Quem era o estranho individuo
que todos queriam entrevistar e só eram seleccionados entrevistadores de
gabarito, personalidades conhecidas do meio artístico, literário e académico,
nacional, que só eles já despertariam o interesse aos telespectadores?
George Agostinho
Baptista da Silva, nasceu na freguesia de Bonfim, na cidade do Porto a 13 de
Fevereiro de 1906, foi um filósofo, pedagogo, poeta e ensaísta português.

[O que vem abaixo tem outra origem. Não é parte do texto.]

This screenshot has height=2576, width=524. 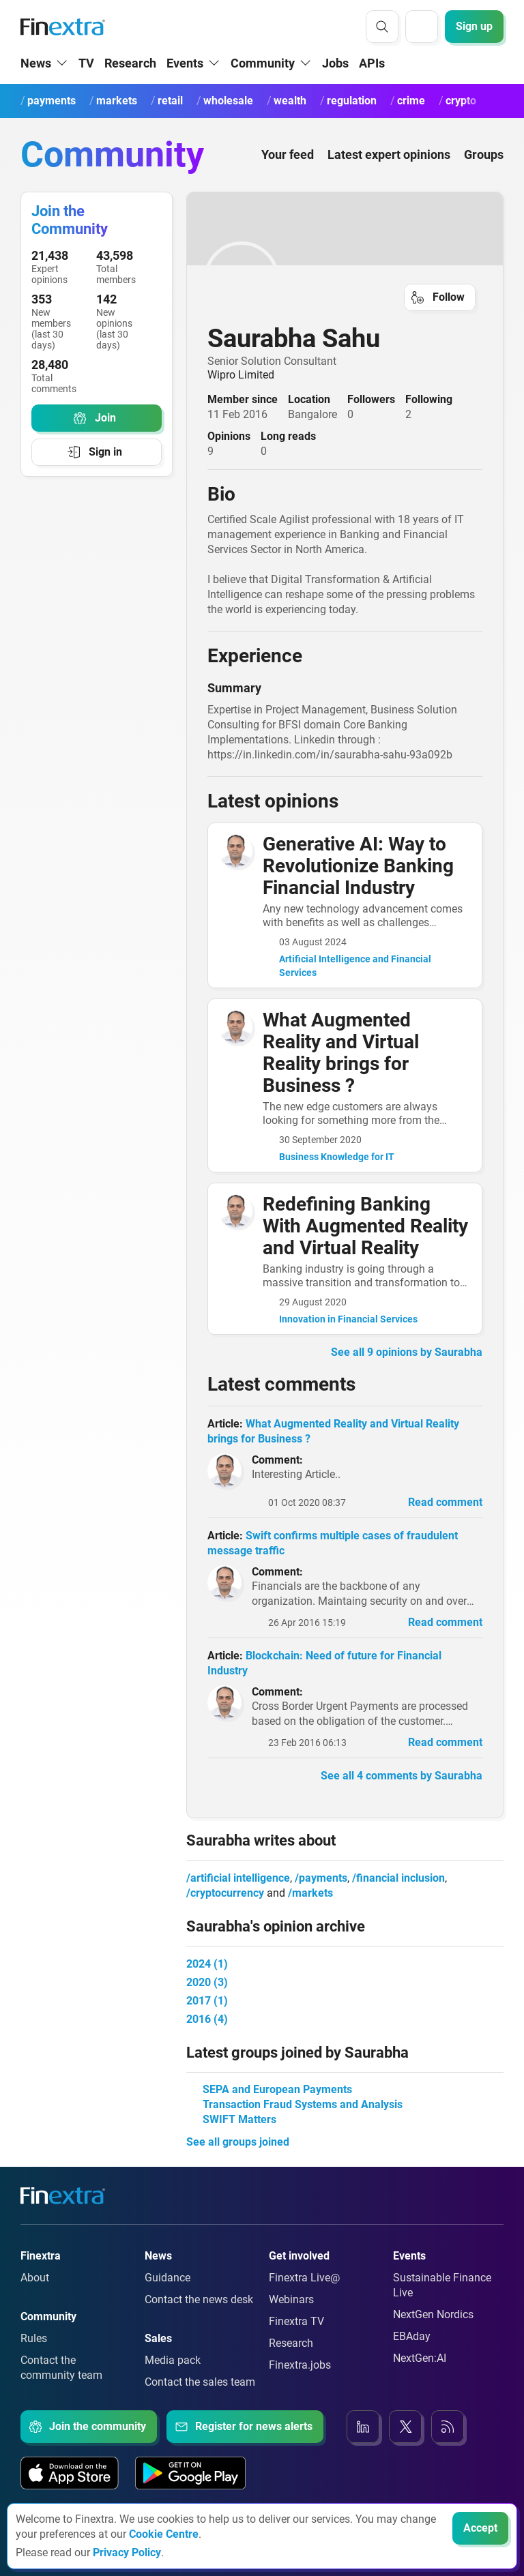 I want to click on About [Link to: About], so click(x=34, y=2277).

Apontado como um dos grandes pensadores portugueses do século XX, conhecido pelas
suas reflexões sobre a educação, a liberdade e a identidade cultural.
Realizou um percurso
académico notável e excepcional, Agostinho da Silva concluiu a licenciatura em
Filologia Clássica, na Faculdade de Letras da Universidade do Porto, com 22
anos e o doutoramento com 23, ambos com 20 valores. Esteve em Paris como
bolseiro onde, desenvolveu estudos na Sorbonne e no Collège de France. Foi colaborador
da revista Seara Nova até 1938, conferindo-lhe um “péssimo currículo” para
trabalhar no ensino superior, durante o Estado Novo; foi professor no ensino
secundário em Aveiro, até ao ano de 1935, altura em que foi demitido do ensino
oficial por se recusar a assinar a Lei Cabral, que obrigava todos os
funcionários públicos a declararem por escrito, que não participavam em
organizações secretas (e como tal subversivas). No mesmo ano, conseguiu uma
bolsa do Ministério das Relações Exteriores de Espanha e foi estudar para o
Centro de Estudos Históricos de Madrid. Em 1936 regressou a Portugal por estar
eminente a Guerra Civil Espanhola.
Foi preso pela polícia
política em 1943, ficando 18 dias no Aljube e obrigado a residência fixa. Em
1944, Agostinho da Silva imigrou para a América do Sul, naturalizou-se
brasileiro em 1959 e regressou a Portugal em 1969 após a doença e morte de
Salazar e a sua substituição por Marcelo Caetano. Desde essa data, já
aposentado como professor universitário no Brasil, continuou a dedicar-se à
escrita e dirigia paralelamente o Centro de Estudos Latino-Americanos da
Universidade Técnica de Lisboa e desenvolvia consultadoria do actual Instituto
Camões. Em 1992 retomou a nacionalidade portuguesa e faleceu a 4 de Abril 1994.
Este Agostinho da Silva
que conheci pela televisão apresentava-se ancião activo, vestido com
simplicidade e informal, tal como era o seu discurso fluído, mas que emanava
profundo conhecimento erudito sobre o Homem e a sociedade. Ouvi-lo era
desafiante, multidimensional, surpreendente e transformava sempre algo em nós –
hoje dir-se-ia que era um grande “influencer”. A sua personalidade
manifestava-se polifacetada, ousada, acutilante, perspicaz e desconcertante,
por isso atraia ouvintes de todas as idades. Apresentava uma retórica
argumentativa, sabiamente alimentada pela perspicácia e por uma fina ironia,
que inquietava, desafiava e mobiliza para a mudança.
A entrevista,
considerada mais impactante e memorável, é a conversa com Adelino Gomes, sobre
a Liberdade e o Destino, que acabei de rever e motivou-me para a escrita deste
texto, porque continua surpreendente e interessante o seu pensamento sobre a
liberdade, Camões, Padre António Vieira... As entrevistas podem se visionadas
na RTP arquivos e todos deveriam conhecer ou rever.
Uma das suas principais
contribuições filosóficas é a ideia de que a educação deve ser um processo de
libertação e auto-conhecimento, enfatizando a importância do desenvolvimento
integral do ser humano. Ele acreditava que a verdadeira sabedoria vem da
experiência e do diálogo, e não apenas da acumulação de conhecimentos académicos.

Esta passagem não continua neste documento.